I have considered buying some cues with wood to wood joints, but I am afraid of snapping them as I play. Is that a legitimate concern? Is there any advantage or disadvantage to a wood to wood joint?

Just how hard are you shooting and how much wrist torque are you using on your normal shots?

Flat Faced Joints with the big pin are my favorite. I've never had a problem.
 
You wouldn't have any greater chance of snapping a wood-to-wood joint than you do with what you're playing with now.

They have a different feeling to them than a steel or ivory, but I don't believe there are any advantages one way or the other. It's basically what your preferences are in feel (although many think there are no differences at all).
 
99 percent of cues are damaged during the break. A player LEANS on the cue, during the followthrough. The shaft bends, presure is put on the joint area. The joint is very strong, because you have the reinforcing of the joint collars & the 3+ inch joint screw. Then comes the weak point... they snap just behind the end of that screw. The joint type has nothing to do with the breakage. It's the 180 pound idiot that leans on a 19 OUNCE pool cue. The cue will always lose...JER
 
Well, I don't usually shoot very hard, but there's times I do. I use a lot of wrist torque on spin shots that require some speed. I certainly would not break with this cue. If snapping the cue at the jont is really not an issue, I will probably get one of these.Thanks for the help.
 
I have considered buying some cues with wood to wood joints, but I am afraid of snapping them as I play. Is that a legitimate concern? Is there any advantage or disadvantage to a wood to wood joint?

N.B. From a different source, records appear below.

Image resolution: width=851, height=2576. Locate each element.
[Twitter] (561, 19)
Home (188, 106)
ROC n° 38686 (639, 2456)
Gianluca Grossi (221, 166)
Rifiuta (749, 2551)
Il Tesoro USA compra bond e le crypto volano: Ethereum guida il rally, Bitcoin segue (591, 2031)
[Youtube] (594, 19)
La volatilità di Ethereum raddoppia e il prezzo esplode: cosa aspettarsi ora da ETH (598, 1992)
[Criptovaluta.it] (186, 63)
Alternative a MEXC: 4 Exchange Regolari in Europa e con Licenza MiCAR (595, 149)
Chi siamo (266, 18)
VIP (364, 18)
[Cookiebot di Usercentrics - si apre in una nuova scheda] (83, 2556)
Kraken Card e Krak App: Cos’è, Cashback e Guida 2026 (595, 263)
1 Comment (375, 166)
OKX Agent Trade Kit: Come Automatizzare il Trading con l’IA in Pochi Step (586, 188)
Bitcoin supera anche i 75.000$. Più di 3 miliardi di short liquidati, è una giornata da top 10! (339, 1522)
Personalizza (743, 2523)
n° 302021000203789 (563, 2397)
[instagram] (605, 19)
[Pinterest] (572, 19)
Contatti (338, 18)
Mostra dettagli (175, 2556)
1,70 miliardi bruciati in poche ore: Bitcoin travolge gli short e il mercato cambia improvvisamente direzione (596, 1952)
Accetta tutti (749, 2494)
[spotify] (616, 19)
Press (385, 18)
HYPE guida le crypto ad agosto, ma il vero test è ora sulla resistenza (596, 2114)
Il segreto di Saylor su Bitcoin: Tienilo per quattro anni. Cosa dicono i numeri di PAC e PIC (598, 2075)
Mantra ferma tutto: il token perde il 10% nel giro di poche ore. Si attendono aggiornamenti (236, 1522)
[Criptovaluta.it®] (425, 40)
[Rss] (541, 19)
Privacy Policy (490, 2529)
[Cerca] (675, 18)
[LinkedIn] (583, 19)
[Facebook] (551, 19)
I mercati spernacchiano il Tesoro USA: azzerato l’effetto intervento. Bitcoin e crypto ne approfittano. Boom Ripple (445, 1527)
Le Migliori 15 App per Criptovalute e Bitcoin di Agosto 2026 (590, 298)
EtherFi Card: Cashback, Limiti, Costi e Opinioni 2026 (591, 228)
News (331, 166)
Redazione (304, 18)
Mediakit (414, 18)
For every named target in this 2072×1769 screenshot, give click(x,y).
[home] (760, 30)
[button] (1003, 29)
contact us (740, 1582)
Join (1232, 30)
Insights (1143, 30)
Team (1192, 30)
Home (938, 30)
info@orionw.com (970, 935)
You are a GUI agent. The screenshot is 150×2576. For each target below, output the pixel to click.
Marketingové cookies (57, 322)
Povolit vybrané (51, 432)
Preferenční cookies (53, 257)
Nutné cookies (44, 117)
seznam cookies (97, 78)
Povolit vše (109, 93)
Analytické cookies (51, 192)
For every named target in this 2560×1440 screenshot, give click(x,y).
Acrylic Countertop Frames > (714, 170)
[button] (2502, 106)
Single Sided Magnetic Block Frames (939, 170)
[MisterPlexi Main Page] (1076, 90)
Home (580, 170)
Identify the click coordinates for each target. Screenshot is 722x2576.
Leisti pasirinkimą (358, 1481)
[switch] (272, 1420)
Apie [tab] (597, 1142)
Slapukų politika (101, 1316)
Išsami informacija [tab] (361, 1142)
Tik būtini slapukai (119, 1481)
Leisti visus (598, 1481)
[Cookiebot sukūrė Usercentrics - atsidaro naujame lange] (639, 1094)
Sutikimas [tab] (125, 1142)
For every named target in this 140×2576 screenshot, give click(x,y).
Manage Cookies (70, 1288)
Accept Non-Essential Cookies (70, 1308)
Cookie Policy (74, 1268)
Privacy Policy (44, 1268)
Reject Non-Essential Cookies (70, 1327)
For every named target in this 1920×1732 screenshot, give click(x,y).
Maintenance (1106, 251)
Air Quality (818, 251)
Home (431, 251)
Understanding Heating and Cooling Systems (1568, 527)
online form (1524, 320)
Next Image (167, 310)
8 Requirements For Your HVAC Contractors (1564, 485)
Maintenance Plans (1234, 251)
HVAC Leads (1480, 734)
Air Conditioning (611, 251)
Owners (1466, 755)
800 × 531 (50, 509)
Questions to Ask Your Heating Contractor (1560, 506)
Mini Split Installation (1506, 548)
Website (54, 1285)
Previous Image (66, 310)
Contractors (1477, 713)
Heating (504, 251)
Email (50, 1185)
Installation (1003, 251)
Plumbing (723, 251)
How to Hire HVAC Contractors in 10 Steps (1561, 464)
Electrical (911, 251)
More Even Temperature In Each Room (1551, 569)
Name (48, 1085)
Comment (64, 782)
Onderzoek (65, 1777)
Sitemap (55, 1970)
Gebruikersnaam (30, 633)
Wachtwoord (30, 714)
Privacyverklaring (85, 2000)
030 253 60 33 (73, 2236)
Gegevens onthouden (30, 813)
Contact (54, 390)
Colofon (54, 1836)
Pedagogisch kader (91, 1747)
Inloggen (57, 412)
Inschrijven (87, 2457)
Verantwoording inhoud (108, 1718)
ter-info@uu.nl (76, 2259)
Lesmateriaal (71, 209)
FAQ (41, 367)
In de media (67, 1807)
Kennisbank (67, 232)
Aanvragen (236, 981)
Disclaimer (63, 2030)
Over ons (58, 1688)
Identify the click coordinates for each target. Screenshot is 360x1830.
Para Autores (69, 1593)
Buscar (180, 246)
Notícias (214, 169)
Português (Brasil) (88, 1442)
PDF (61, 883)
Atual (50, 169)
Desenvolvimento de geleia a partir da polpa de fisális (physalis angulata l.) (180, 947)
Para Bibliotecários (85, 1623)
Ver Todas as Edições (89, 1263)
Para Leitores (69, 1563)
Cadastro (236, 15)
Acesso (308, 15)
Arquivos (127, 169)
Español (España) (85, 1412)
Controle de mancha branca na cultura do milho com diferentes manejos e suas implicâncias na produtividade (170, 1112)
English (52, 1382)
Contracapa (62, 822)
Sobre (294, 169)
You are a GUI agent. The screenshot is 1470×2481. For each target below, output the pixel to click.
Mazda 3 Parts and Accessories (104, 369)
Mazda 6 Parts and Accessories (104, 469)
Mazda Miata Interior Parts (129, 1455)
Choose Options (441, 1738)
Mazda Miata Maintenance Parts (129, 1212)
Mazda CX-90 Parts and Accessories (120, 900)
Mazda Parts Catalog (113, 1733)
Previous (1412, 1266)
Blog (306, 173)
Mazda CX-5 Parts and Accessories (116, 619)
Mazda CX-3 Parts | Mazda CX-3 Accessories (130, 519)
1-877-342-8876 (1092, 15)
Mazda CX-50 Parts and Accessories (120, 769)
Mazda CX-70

I bought a wood to wood cue a few months ago in Angles City. Radial Pin Joint. ROCK solid, perfectly straight. I wasn't shopping for a Cue, feel in Love with it. Classic 4 point Sneaky Pete. Entirely Amboyna Burl with "nearly" curly maple. It looks like candy. 300 bucks US. I went from playing with an unweighted natural solid pice of Philippine Ebony of a cue at 23.25 oz's to one of 18.91. Fully cored. Both have 11.5mm tips, conical taper. Best thing I ever did. I think that radial pin joint is the Cat's Ass!
 
Appreciate the info. If someone would, send a picture and description of a cue that you love with the wood joint, so I can get an idea of what people recommend
Thanks again
 
I wouldn't sweat it. If it were a weak design then it wouldn't be an appropriate one for the application, so makers wouldn't use it.

I'd be more concerned with your unconventional form...the twist being more harm than help for your game.
 
Here's a Helmstetter CCS (Carl Conlon Special) from the late 1990s:

Wood to wood, with the shaft thread turned right out of the shaft blank:

helccs1.jpg


helccs4.jpg


helccs7.jpg


Thanks

Kevin
 
Well, you must have seen me shoot somewhere. Seriously, maybe tourque in the wrist is the wrong term. I snap the wrist into the shot when I want to put a lot of spin and draw the ball. so far, it works very well, as that is probably the shot that I would say I make a high percventage of the time. It's those shots I shouldn't miss but do that drives me nuts! I seem to hoot much better with spin than playing middle of the ball. Any help I can get here would be great, although I really believe it is just taking shots for granted, which is a recipe for disaster. Anyway, thanks for the advice, and thanks for the picture of the McDermott.